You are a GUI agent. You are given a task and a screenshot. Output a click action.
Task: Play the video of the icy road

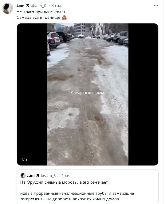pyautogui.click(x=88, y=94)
...
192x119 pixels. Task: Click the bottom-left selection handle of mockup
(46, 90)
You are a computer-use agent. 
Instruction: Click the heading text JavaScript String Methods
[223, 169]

» **Aim of the exercise**: Convert everything from the line containing "You are a GUI" down to the line containing "pyautogui.click(x=88, y=94)" into a JSON list of strings, one string per line, skipping blank lines and leaving out the pictures.

» **Task answer**:
[
  "You are a GUI agent. You are given a task and a screenshot. Output a click action.",
  "Task: Play the video of the icy road",
  "pyautogui.click(x=88, y=94)"
]